Smiling, "Yeah, I remember that. They were refrigerator coolants and fire extinguishing gases that had to be banned." I took a sip of wine and helped myself to some more of the cheese and crackers. I pushed the tray towards Steve, "Here, have some cheese and crackers?"
He took a sip of his wine, and then another, then put his glass down. Always the gentleman, he complimented my selection, saying "Nice wine." Then he pulled the cheese tray over to his plate with "Thanks, don't mind if I do."

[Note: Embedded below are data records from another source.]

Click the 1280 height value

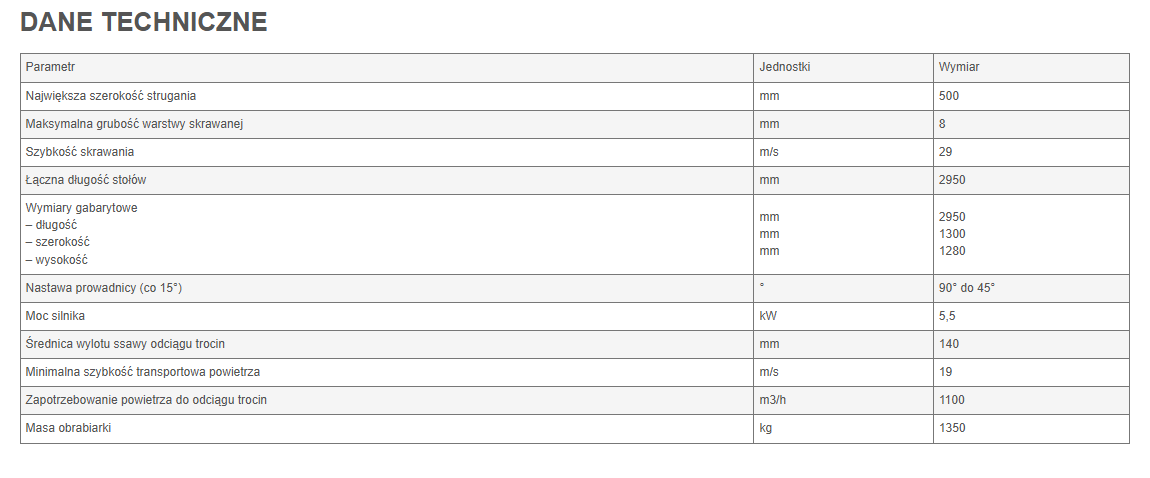point(952,251)
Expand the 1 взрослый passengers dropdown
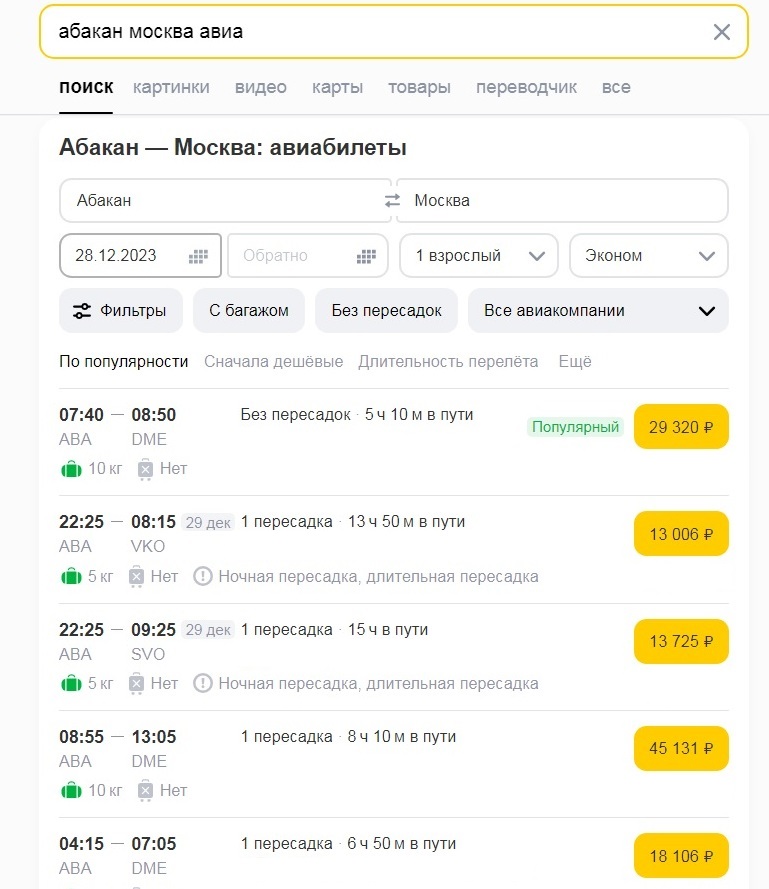The height and width of the screenshot is (889, 769). (x=478, y=256)
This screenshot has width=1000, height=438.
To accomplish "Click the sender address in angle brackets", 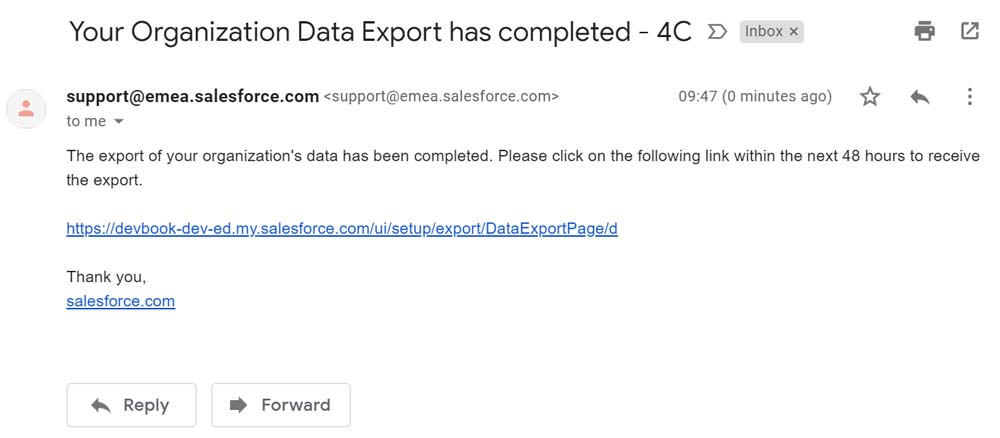I will [441, 97].
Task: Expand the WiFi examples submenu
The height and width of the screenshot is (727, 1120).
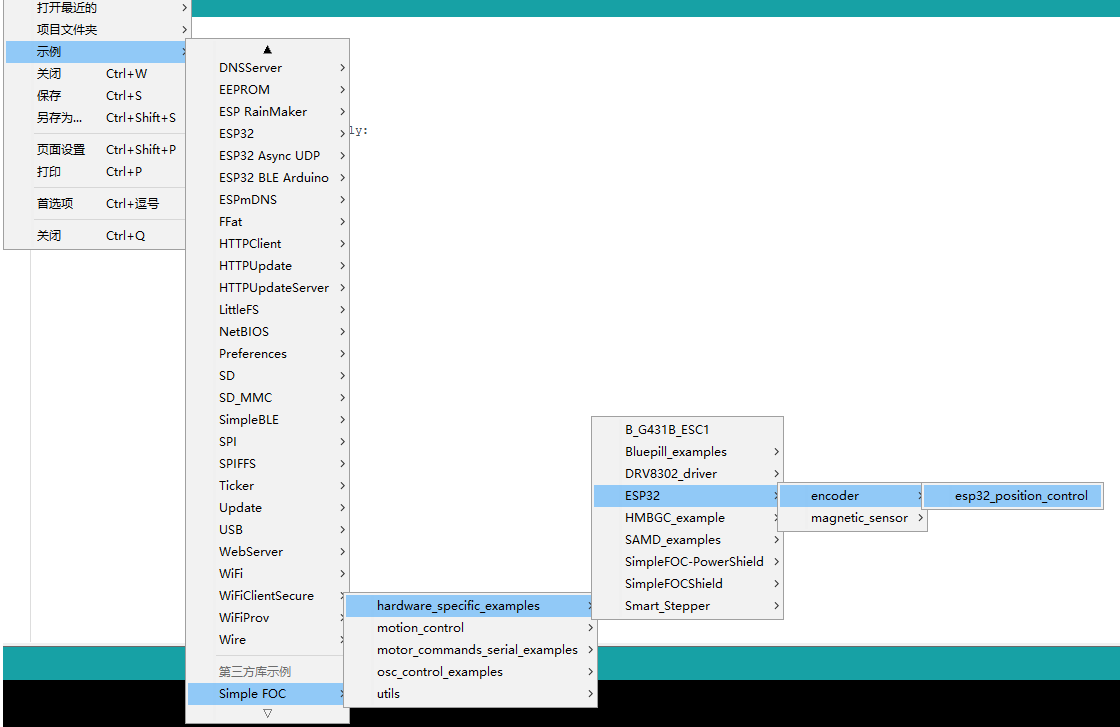Action: pyautogui.click(x=230, y=573)
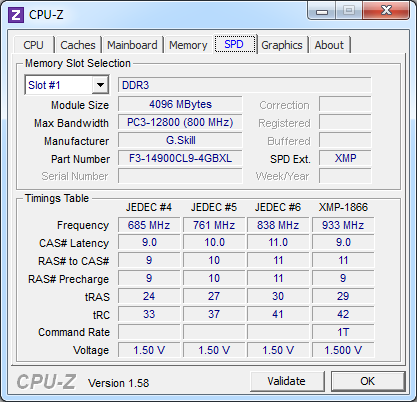Viewport: 417px width, 402px height.
Task: Click the XMP-1866 frequency 933 MHz cell
Action: coord(343,225)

He continued talking as he used his fork to pull some cheese cubes on to his plate. "Reading almost any daily newspaper will convince you that both science and religion continue to be important influences on our daily world, both for good and for ill. Their impact is everywhere. We can't escape either one. So even those who think they're indifferent to either science or religion," and here he looked up at me and smiled, "are really just deluding themselves like ostriches with their heads stuck in the sand."
"You're singing to the choir, Steve." I put down my wineglass, stretched out my arm and leaned across the coffee table to pull the cheese and crackers back towards me, and gave Steve a good look down my blouse while I was at it. I wasn't going to let his attention stray too far from me. I took my time putting the cheese and crackers on my plate.